The three things to actually check:
Does it know your jargon? Embed 50 sample queries and 50 sample document chunks from your domain. Eyeball the top-5 nearest-neighbour pairs. If the model thinks "policy" and "Polish" are close because it's confused, you found the problem. Legal, medical, scientific, and code-heavy corpora consistently expose this. The fix is sometimes "use a domain-tuned model" and sometimes "fine-tune the embeddings on your corpus."

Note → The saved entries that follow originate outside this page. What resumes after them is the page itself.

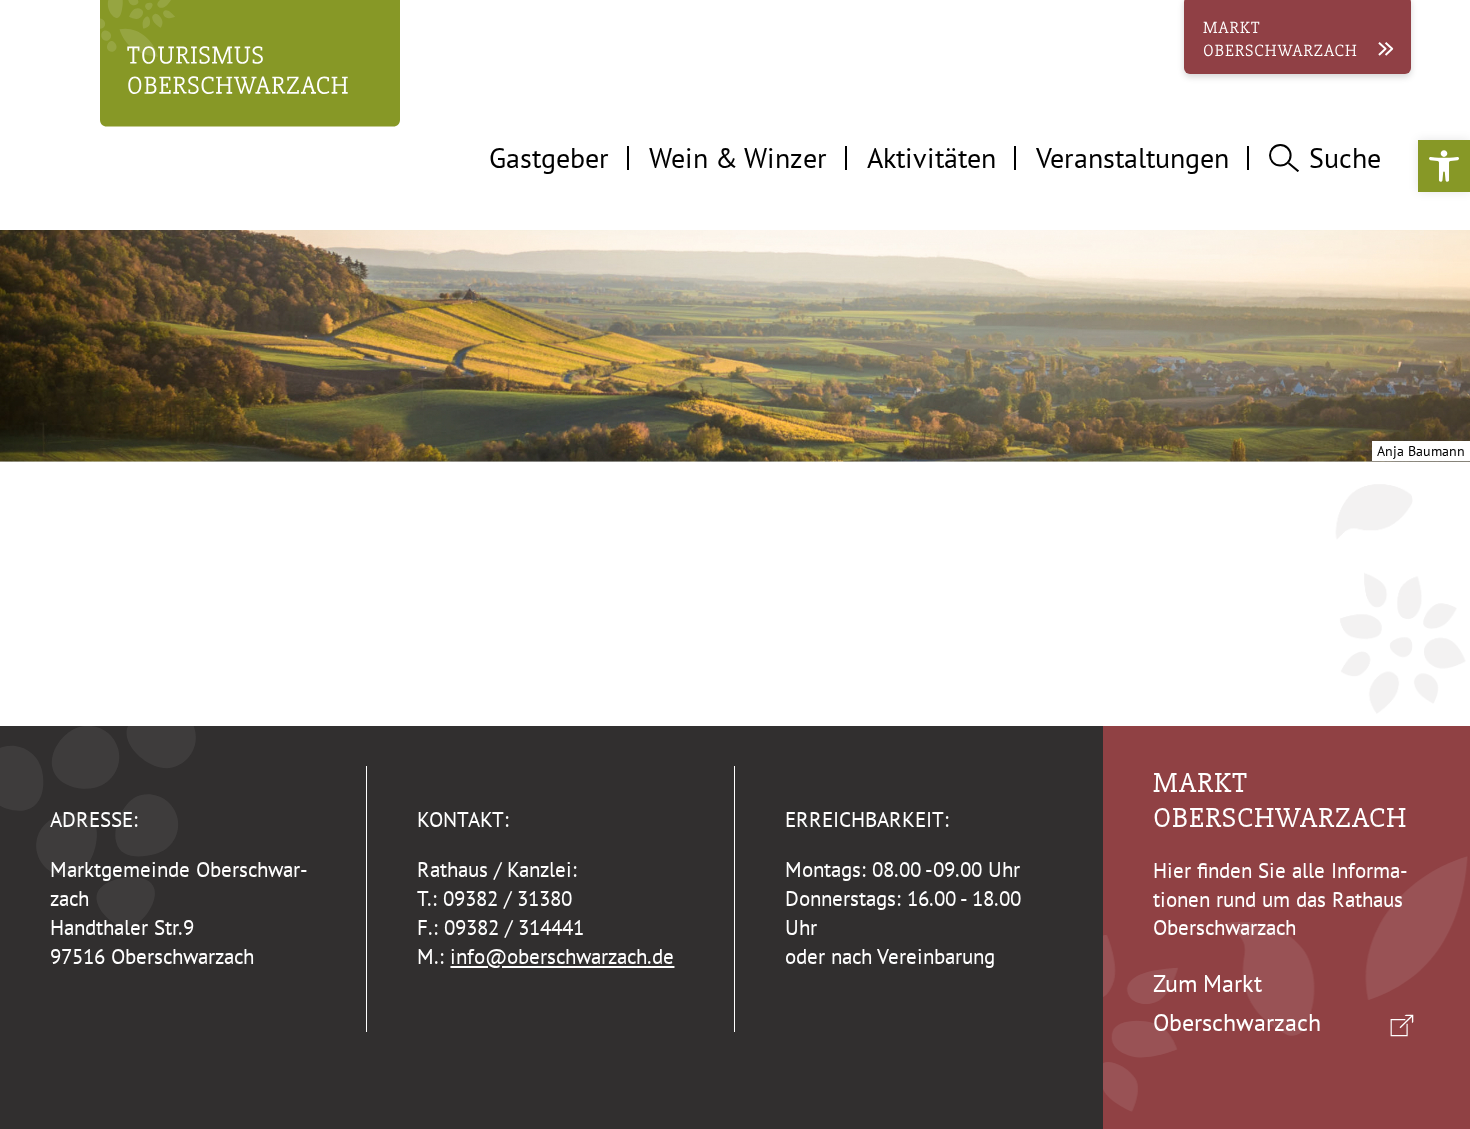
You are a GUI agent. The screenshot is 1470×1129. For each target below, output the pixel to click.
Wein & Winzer (738, 157)
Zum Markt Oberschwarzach (1237, 1002)
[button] (1444, 166)
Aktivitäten (931, 157)
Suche (1345, 157)
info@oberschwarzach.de (562, 956)
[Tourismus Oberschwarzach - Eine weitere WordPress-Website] (250, 69)
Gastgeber (549, 157)
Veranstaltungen (1132, 157)
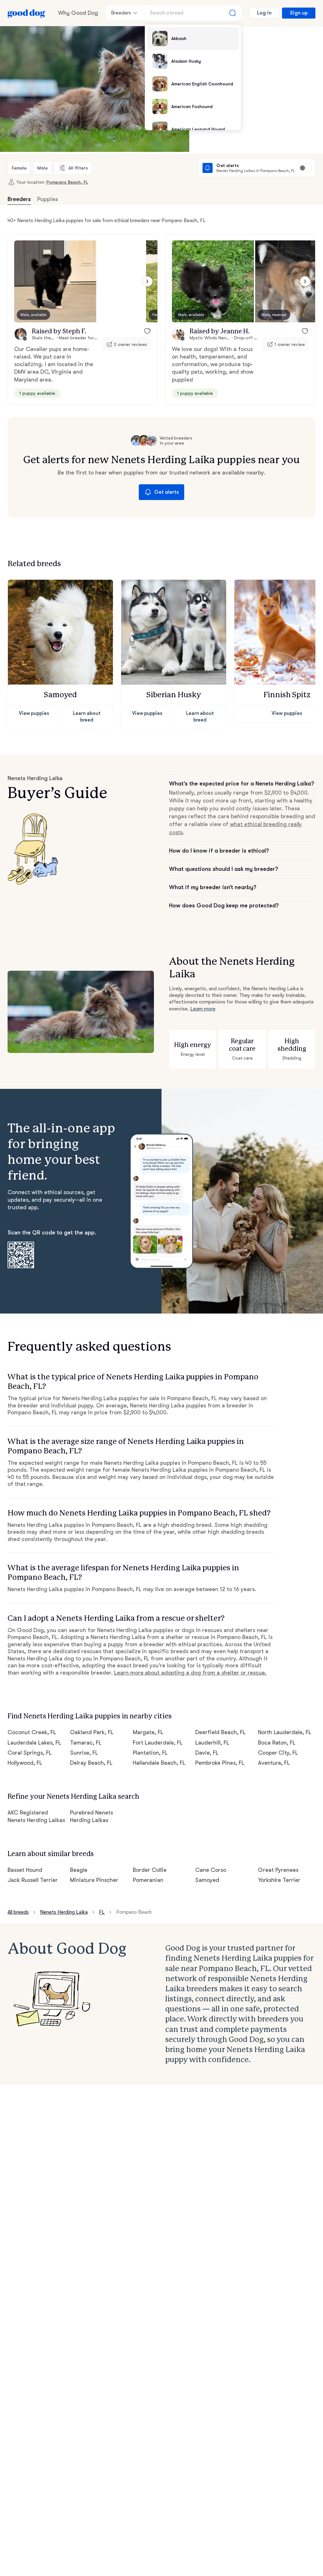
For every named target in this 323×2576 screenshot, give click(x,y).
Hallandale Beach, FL (159, 1763)
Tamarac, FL (86, 1742)
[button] (55, 281)
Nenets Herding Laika (64, 1912)
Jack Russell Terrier (33, 1880)
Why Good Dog (78, 13)
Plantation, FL (150, 1753)
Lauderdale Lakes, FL (34, 1742)
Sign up (299, 13)
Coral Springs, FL (30, 1753)
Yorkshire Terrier (279, 1880)
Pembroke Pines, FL (219, 1763)
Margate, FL (148, 1732)
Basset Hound (25, 1870)
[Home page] (26, 13)
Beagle (78, 1870)
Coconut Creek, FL (32, 1732)
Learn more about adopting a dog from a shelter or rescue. (190, 1673)
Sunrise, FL (84, 1753)
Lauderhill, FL (212, 1742)
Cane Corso (210, 1870)
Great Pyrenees (278, 1870)
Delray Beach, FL (91, 1763)
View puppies (34, 713)
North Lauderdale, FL (285, 1732)
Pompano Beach (134, 1912)
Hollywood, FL (25, 1763)
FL (102, 1912)
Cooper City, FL (278, 1753)
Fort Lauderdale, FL (158, 1742)
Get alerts (166, 492)
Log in (264, 13)
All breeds (18, 1912)
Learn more (202, 1009)
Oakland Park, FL (92, 1732)
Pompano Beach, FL (67, 182)
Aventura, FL (274, 1763)
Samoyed (207, 1880)
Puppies (47, 199)
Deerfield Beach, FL (220, 1732)
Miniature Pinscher (94, 1880)
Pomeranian (148, 1880)
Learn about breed (87, 716)
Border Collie (150, 1870)
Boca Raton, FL (277, 1742)
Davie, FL (207, 1753)
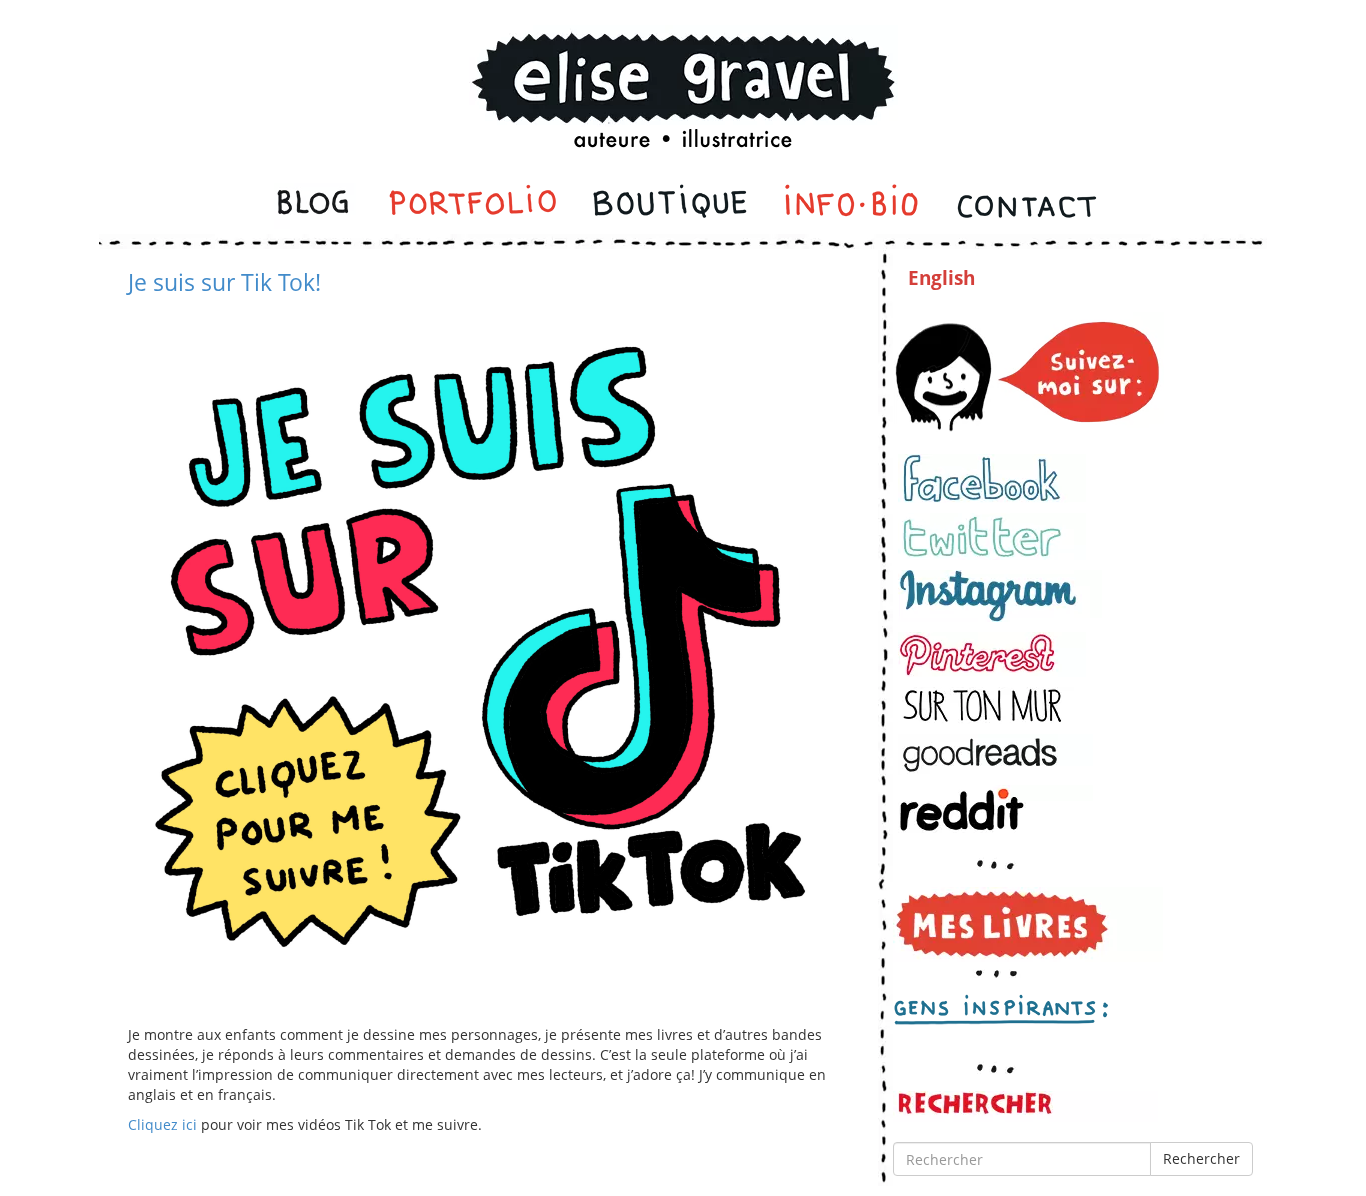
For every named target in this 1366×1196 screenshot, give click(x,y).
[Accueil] (683, 63)
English (941, 278)
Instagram (1000, 596)
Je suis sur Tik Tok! (224, 282)
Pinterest (992, 654)
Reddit (995, 809)
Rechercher (1201, 1158)
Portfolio (472, 206)
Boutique (670, 206)
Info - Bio (852, 206)
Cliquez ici (162, 1124)
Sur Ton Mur (992, 705)
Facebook (992, 478)
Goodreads (995, 754)
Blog (315, 206)
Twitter (992, 536)
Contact (1025, 206)
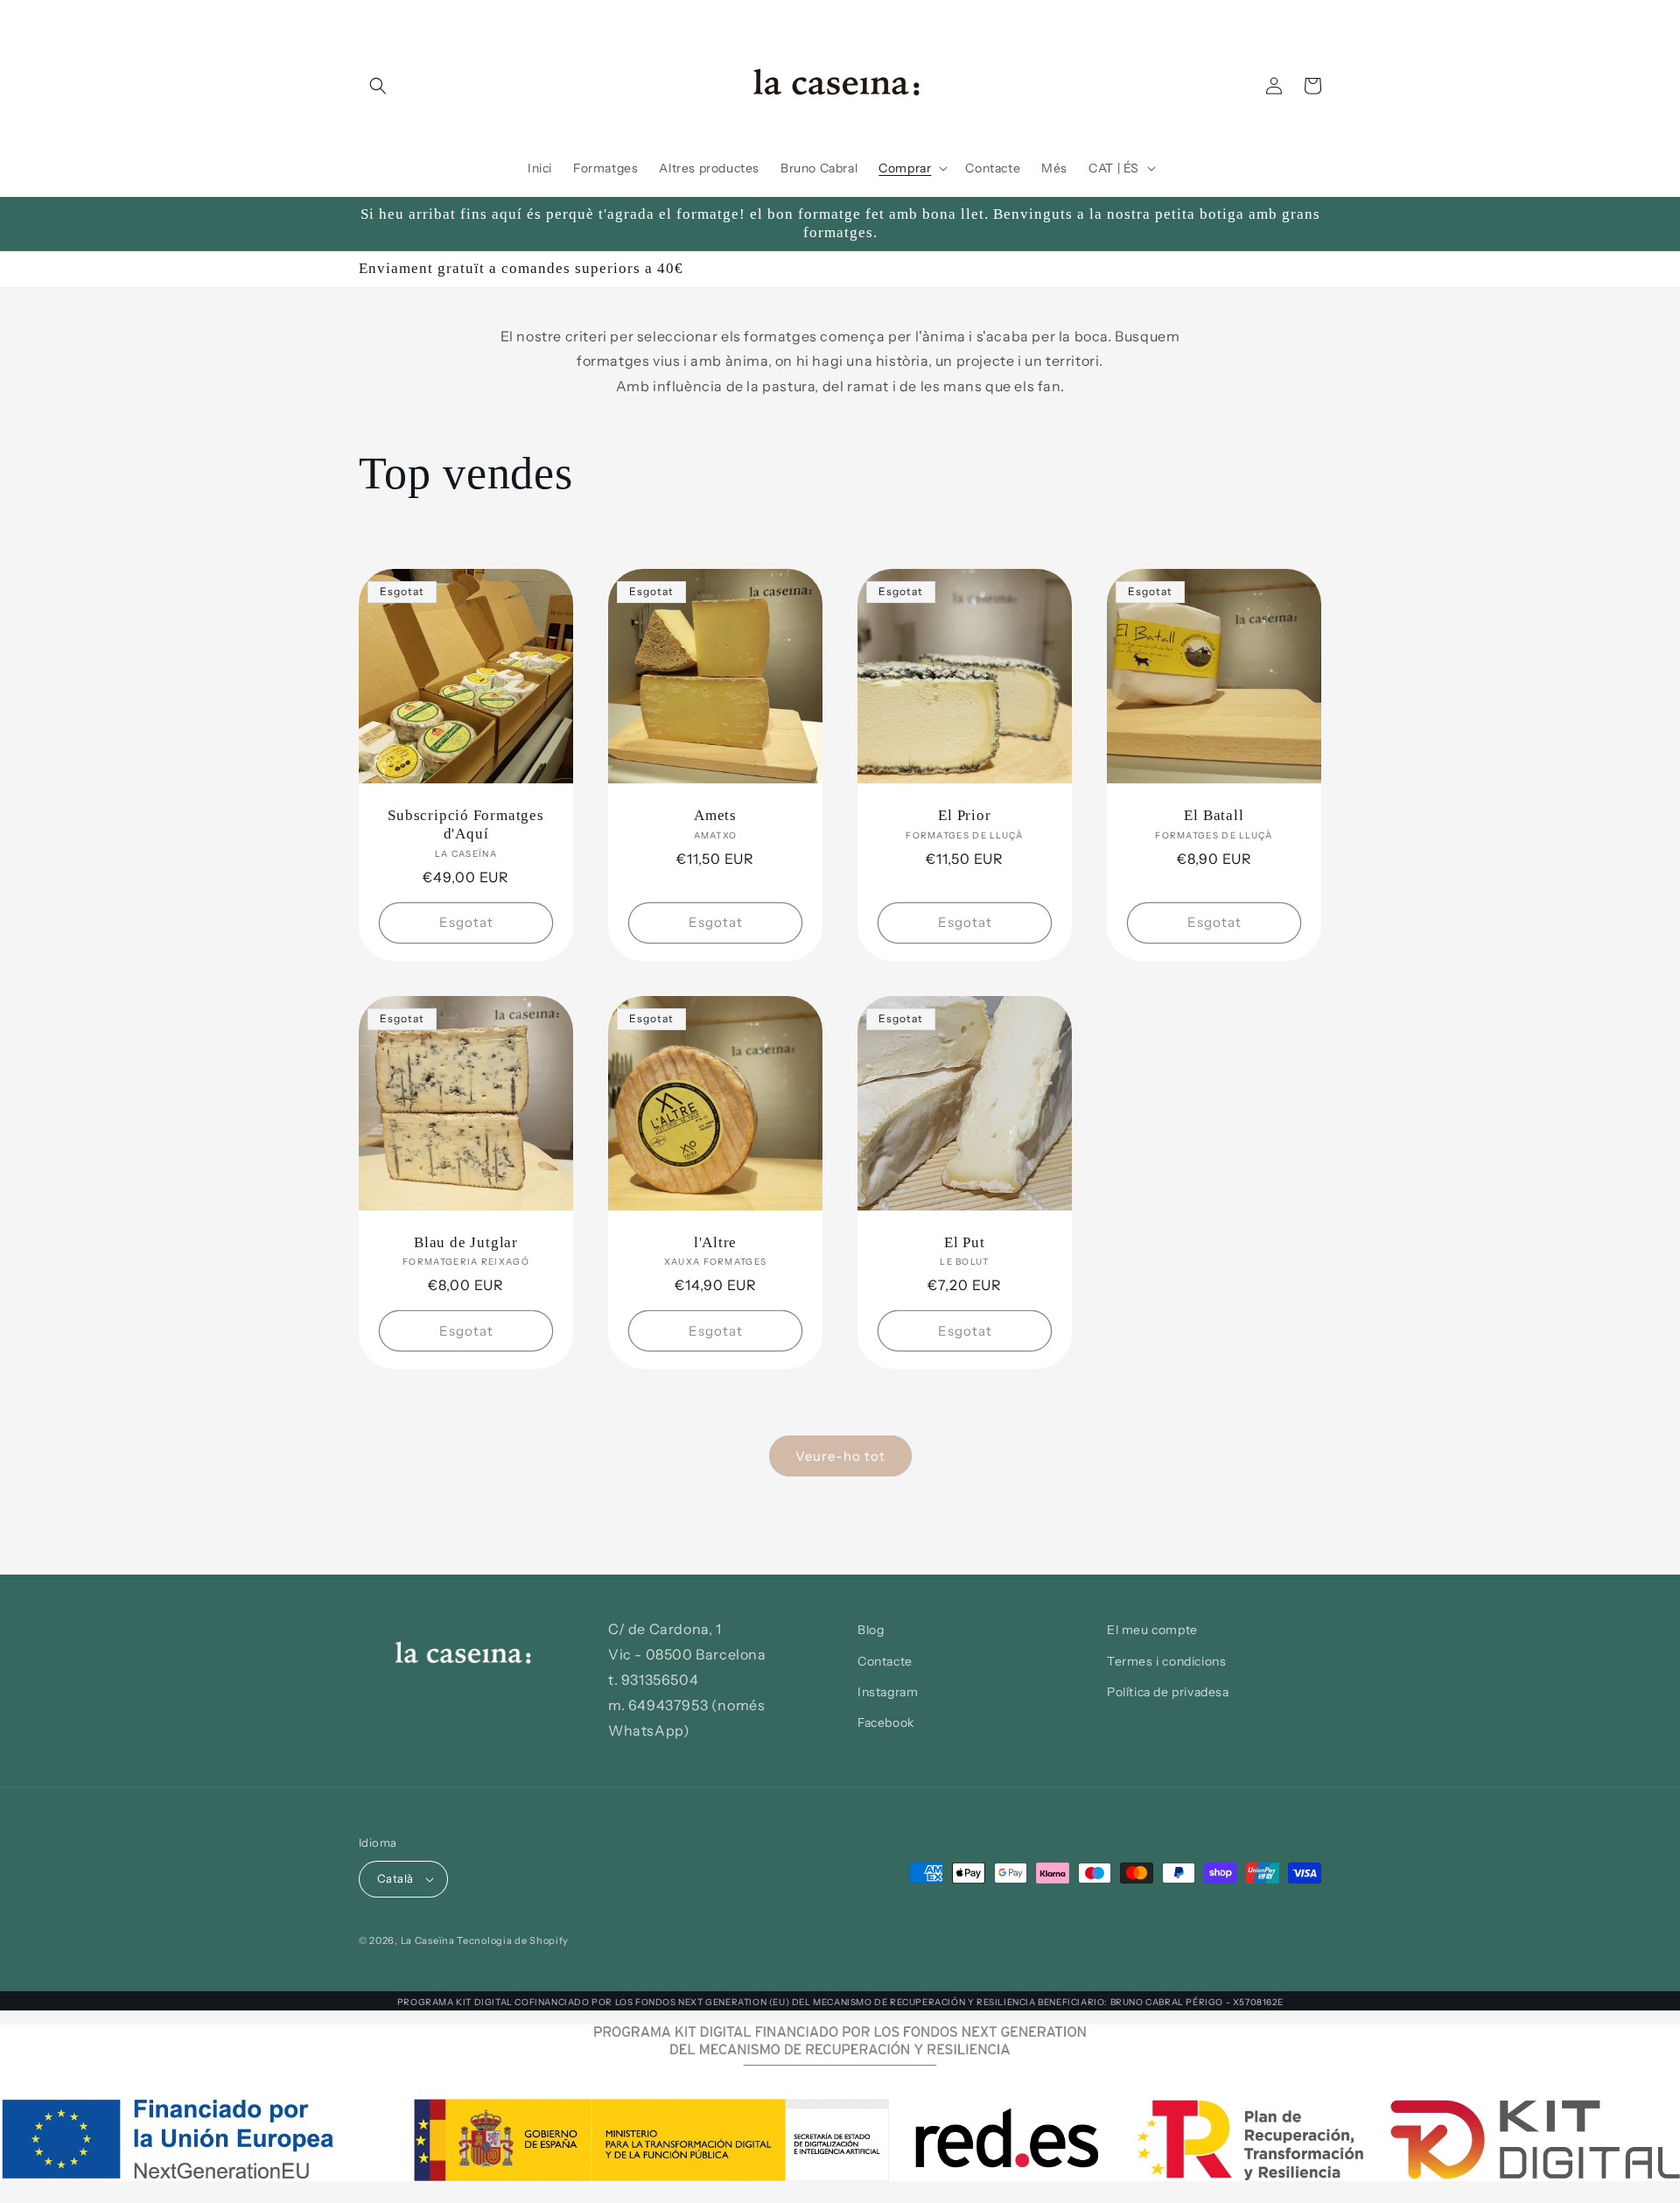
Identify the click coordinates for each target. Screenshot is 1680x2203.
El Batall (1213, 815)
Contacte (885, 1661)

What's the cost at 10M chunks? OpenAI 3-large at 3072d is 4x the storage of 3-small at 768d. That's real money on your vector store. Not enough teams do this math before committing.
What's the embedding versioning story? The day you change models, every vector in your store is incompatible with new queries. Tag every chunk with the model name and version. Have a re-embedding job ready. The first migration is painful enough without also having to guess what shape your old vectors were.
Swapping providers behind Semantic Kernel is mostly painless:
builder.AddAzureOpenAITextEmbeddingGeneration("text-embedding-3-small", endpoint, key);
// vs
builder.AddOllamaTextEmbeddingGeneration("nomic-embed-text", "http://localhost:11434");
ITextEmbeddingGenerationService is the abstraction. Pick the implementation by config, not by code, and you save a lot of pain later.
My current default: start with OpenAI text-embedding-3-small, evaluate against your real corpus with a 50-question test set, and only move if the eval says you should. Don't switch because a benchmark moved. Switch because your eval moved.